From Root to Tips: Sporulation Evolution and Specialization in Bacillus subtilis and the Intestinal Pathogen Clostridioides difficile.
Ramos-Silva Paula,Serrano Mónica,Henriques Adriano O
Molecular biology and evolution
Bacteria of the Firmicutes phylum are able to enter a developmental pathway that culminates with the formation of highly resistant, dormant endospores. Endospores allow environmental persistence, dissemination and for pathogens, are also infection vehicles. In both the model Bacillus subtilis, an aerobic organism, and in the intestinal pathogen Clostridioides difficile, an obligate anaerobe, sporulation mobilizes hundreds of genes. Their expression is coordinated between the forespore and the mother cell, the two cells that participate in the process, and is kept in close register with the course of morphogenesis. The evolutionary mechanisms by which sporulation emerged and evolved in these two species, and more broadly across Firmicutes, remain largely unknown. Here, we trace the origin and evolution of sporulation using the genes known to be involved in the process in B. subtilis and C. difficile, and estimating their gain-loss dynamics in a comprehensive bacterial macroevolutionary framework. We show that sporulation evolution was driven by two major gene gain events, the first at the base of the Firmicutes and the second at the base of the B. subtilis group and within the Peptostreptococcaceae family, which includes C. difficile. We also show that early and late sporulation regulons have been coevolving and that sporulation genes entail greater innovation in B. subtilis with many Bacilli lineage-restricted genes. In contrast, C. difficile more often recruits new sporulation genes by horizontal gene transfer, which reflects both its highly mobile genome, the complexity of the gut microbiota, and an adjustment of sporulation to the gut ecosystem.

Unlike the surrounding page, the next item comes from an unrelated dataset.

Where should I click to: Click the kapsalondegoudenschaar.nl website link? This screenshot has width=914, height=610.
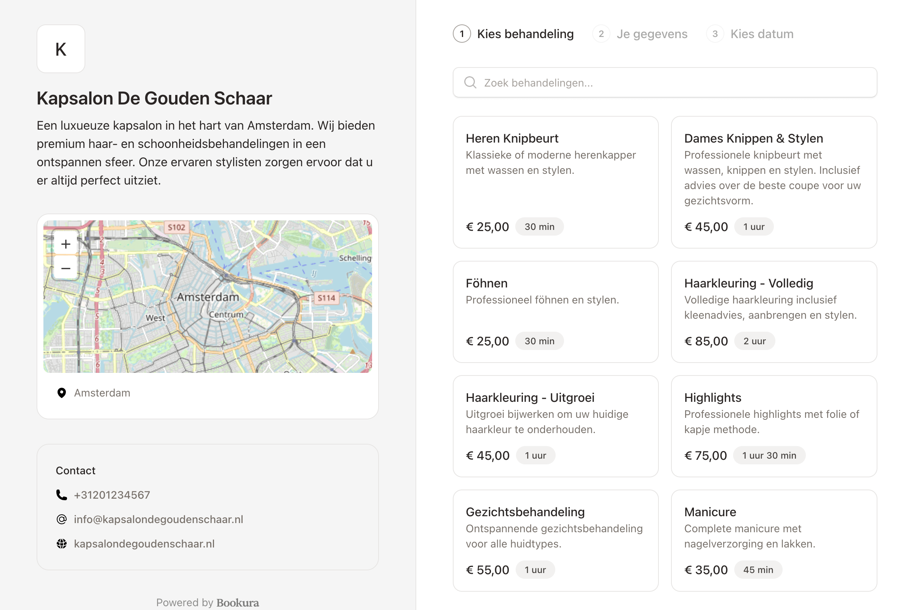point(144,543)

Evolutionary Analysis of the Bacillus subtilis Genome Reveals New Genes Involved in Sporulation.
Shi Lei,Derouiche Abderahmane,Pandit Santosh,Rahimi Shadi,Kalantari Aida,Futo Momir,Ravikumar Vaishnavi,Jers Carsten,Mokkapati Venkata R S S,Vlahoviček Kristian,Mijakovic Ivan
Molecular biology and evolution
Bacilli can form dormant, highly resistant, and metabolically inactive spores to cope with extreme environmental challenges. In this study, we examined the evolutionary age of Bacillus subtilis sporulation genes using the approach known as genomic phylostratigraphy. We found that B. subtilis sporulation genes cluster in several groups that emerged at distant evolutionary time-points, suggesting that the sporulation process underwent several stages of expansion. Next, we asked whether such evolutionary stratification of the genome could be used to predict involvement in sporulation of presently uncharacterized genes (y-genes). We individually inactivated a representative sample of uncharacterized genes that arose during the same evolutionary periods as the known sporulation genes and tested the resulting strains for sporulation phenotypes. Sporulation was significantly affected in 16 out of 37 (43%) tested strains. In addition to expanding the knowledge base on B. subtilis sporulation, our findings suggest that evolutionary age could be used to help with genome mining.